を卑しんだ国民性の悩みは深刻である。我らは中国がこの際唐朝以前の古《いにしえ》に復《かえ》り正しき国民軍隊を建設せん事を東亜のために念願するのである。
 日本の戦国時代に於ける武士は日本国民性に基づく武士道に依って強烈な戦闘力を発揮したのであるが、それでもなお且つ買収行なわれ、当時の戦争はいわゆる謀略が中心となり、必要の前には父母兄弟妻子までも利益の犠牲としたのであった。戦国時代の日本武将の謀略は中国人も西洋人も三舎を避くるものがあったのである。日本民族はどの途にかけても相当のものである。今日謀略を振り廻しても成功せず、むしろ愚直の感あるは徳川三百年太平の結果である。
 2、攻撃威力が防禦線を突破し難き事
 如何に軍隊が精鋭でも装備その他の関係上防禦の威力が大きく、これが突破出来なければ決局決戦戦争を不可能とする。
 第一次欧州大戦当時は陣地正面の突破がほとんど不可能となり、しかも兵力の増加が迂回をも不可能にした結果持久戦争に陥ったのであった。戦国時代の築城は当時これを力攻する事困難でこれが持久戦争の重大原因となった。そこで前に述べた謀略が戦争の極めて有力な手段となったのである。
 3、軍隊の運動に比し戦場の広き事
 決戦戦争の名手ナポレオンもロシヤに対しては遂に決戦戦争を強いる事が出来なかった。露国が偉いのではない。国が広いためである。ナポレオンは決戦戦争の名手で数回の戦争に赫々たる戦果を挙げ全欧州大陸を風靡したが、海を隔てたしかも僅か三十里のドーバー海峡のため英国との戦争は十年余の持久戦争となったのである。但しこれはむしろ2項の原因となるべき点が多いが、その何れにしろ、日本はソ連に対しては決戦戦争の可能性が甚だ乏しい。

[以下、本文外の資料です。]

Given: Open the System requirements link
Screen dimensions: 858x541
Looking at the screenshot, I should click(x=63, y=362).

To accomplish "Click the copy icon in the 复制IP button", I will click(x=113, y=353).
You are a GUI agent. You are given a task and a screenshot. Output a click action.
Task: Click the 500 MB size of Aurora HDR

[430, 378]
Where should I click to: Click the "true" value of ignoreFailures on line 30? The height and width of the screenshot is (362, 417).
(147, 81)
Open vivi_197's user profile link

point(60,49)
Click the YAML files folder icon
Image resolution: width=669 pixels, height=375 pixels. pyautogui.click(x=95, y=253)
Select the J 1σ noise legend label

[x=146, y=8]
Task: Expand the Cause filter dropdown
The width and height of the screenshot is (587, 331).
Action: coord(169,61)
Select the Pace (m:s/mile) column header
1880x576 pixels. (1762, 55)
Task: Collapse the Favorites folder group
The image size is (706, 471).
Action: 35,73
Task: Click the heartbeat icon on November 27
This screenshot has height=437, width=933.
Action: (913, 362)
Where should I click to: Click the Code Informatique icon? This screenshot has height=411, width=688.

 広大なるアジアの諸国間に欧州に於けるように決戦戦争の可能性の少なかった事はアジアの民族性にも相当の影響を与えたものと私は信ずるものである。
 以上の原因の中3項は時代性と見るべきでない。ただし時代の進歩とともに決戦戦争可能の範囲が逐次拡大せらるる事は当然であり、前述の如く一根拠地の武力が全世界を制圧し得るまでに文明の進歩せる時、すなわち世界統一の可能性が生ずる時である。
 1項は一般文化と密に関係があり、2項は主として武器、築城に依って制約せらるる問題であって、歴史的時代性とやはり密な関係がある。